Rhinoceroses are the largest land mammals after the Elephant. There are five species of Rhinos, two African and three Asian. Their position was changed from Endangered to susceptible, but the species are still poached for its horn.
In Africa, Southern white rhinos, once thought to be destroyed, now thrive in protected sanctuaries and are classified as near Threatened. But the Northern White rhino sort is believed to be wiped out in the wild and only a few captive folks remain in a sanctuary in Kenya.
The black rhino is doubled in number over the past two decades from their lowest point of 2480 individuals , but the total numbers are a still a fraction of the predictable 100,000 that existed in the early period.
Types of Rhinoceros- Species
There are five species of rhinoceros that remain on the earth today. While they are all similar in basic ways, there are enough differences for them to each have their own category as well as name.
· White Rhino
The White Rhino improved from near extermination as a species thanks to intensive conservation efforts. The latest population approximation is between 19,682 and 21,077 individuals; the vast majority live in a single country South Africa.
· Black Rhino
The smaller of the two African Species, the black rhino is now gravely endangered, with only between 5,042and 5,455 individuals remaining in the wild and a dwindling population in captivity.

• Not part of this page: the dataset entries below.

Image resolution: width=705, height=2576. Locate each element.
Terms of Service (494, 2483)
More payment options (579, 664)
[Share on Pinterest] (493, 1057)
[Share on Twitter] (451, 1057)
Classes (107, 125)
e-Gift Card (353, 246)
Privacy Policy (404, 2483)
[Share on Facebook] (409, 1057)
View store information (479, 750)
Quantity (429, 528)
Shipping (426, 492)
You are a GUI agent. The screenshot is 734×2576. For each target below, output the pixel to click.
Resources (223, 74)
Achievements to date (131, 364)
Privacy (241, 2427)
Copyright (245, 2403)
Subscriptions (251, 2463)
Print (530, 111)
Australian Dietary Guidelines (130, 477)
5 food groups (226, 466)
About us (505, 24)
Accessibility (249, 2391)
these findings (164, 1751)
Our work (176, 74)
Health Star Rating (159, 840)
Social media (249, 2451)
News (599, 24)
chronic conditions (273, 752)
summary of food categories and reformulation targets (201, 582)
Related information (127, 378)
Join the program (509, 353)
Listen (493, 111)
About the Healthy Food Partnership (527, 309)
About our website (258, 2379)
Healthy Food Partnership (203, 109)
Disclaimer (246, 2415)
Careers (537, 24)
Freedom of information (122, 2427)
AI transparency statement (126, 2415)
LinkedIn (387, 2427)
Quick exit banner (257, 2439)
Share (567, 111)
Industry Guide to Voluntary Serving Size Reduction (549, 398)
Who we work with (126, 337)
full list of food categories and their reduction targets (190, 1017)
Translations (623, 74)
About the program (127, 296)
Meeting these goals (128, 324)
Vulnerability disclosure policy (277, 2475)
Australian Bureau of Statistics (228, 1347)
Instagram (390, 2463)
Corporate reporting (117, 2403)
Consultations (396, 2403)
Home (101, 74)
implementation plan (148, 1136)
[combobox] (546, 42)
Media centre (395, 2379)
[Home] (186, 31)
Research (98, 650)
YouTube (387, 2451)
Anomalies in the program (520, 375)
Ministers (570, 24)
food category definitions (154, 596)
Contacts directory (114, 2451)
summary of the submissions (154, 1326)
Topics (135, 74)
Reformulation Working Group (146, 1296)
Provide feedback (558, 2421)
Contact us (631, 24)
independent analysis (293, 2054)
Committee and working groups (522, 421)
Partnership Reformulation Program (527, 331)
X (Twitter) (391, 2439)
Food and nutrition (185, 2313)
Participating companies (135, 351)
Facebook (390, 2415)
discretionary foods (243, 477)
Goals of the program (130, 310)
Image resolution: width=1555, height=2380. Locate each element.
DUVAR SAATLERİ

· Greater one- horned Rhino
Greater one- horned rhinos are adapted to living close to bodies of water, in the floodplains and forests of India and Nepal. Males are generally large than females, and have large folds of skin in their necks.
· Javan Rhino
The rarest of the rhino species, and possibly the rarest large mammal on earth, the Javan Rhino can only be found in The Ujung Kulon National park and has rarely even been photographed. They are perilously scarce and continue to lose population compactness every passing year.
· Sumatran Rhino
The Sumatran Rhino is the closest comparatively alive of the famous woolly rhinoceros that lived during the ice- ages. It is thought of as the most famous “primitive” because of its hairy skin.
Black Rhino can occur in a range of habitats where there is adequate resources to support them. When looking for a new dwelling, rhinos will tend to look for somewhere with a healthy supply of shrubs and woody herb and a plant life occur, and also a place with a nearby water source and mineral licks, that is within at least 5- 10 mile radius. This spans a wide variety of habitats in Africa, Including: semi- desert savanah, woodlands, forests and wetlands.
The Black Rhino is the smaller of the two African Species. Adult males weight up to 1,350 kg and females up to 900 kg. At the time of birth the weight of rhino is 35- 45 kg.
Black rhinos stand at in the region of 1.6m tall at the shoulder. They only have hairs on the ears, tail tips and eyelashes.
Black Rhinos have two horns, which grow continuously from the skin at their base throughout their life. Rhinos from different areas can have different shapes and size also varies. The shape of the horns also differs between sexes: males have thicker horns and females have longer and thinner ones.
Rhinos are herbivores, meaning they eat only plants. White Rhinos, with their square shaped lips, are ideally suited to scratch on grass. Other Rhinos prefer to eat the foliage of trees or bushes. All types of rhinos are affected by the seasons, with their diets changing depending on what’s available around them.
|800 to 2300 kg|
|35 to 55 yrs|
|45 to 55 km/hr|
|Mostly black or White in colors|
Males and Females recurrently fight during courtship, sometimes leading to serious wounds inflicted by their horns. After mating, the pair go their separate ways. A calf is born 14 to 18 months later. Although they care for a year, calves are able to begin eating vegetation one week after birth.
The birth of two gravely in danger of extinction Black Rhinos is being celebrated at England’s Chester zoo. Within minutes of being born, one of the claves was already on its feet, taking one wobbly step after another.
Black Rhino occur throughout Southern and Eastern Africa, including: Kenya, Tanzania, Namibia, South Africa and Zimbabwe.
This depends on the features of the habitat in the question, from one Rhino per 100 km in the desert plains of Western Kunene, Namibia to more than one Rhino per square kilometer in thicket Vegetation.
Black rhinos are smaller than White Rhinos and have less of a pronounced hump on the back of their necks. They have a smaller head also, as unlike the White Rhino, they are browser< so eat from higher bushes and trees, requiring less muscle strength around their necks than White Rhinos.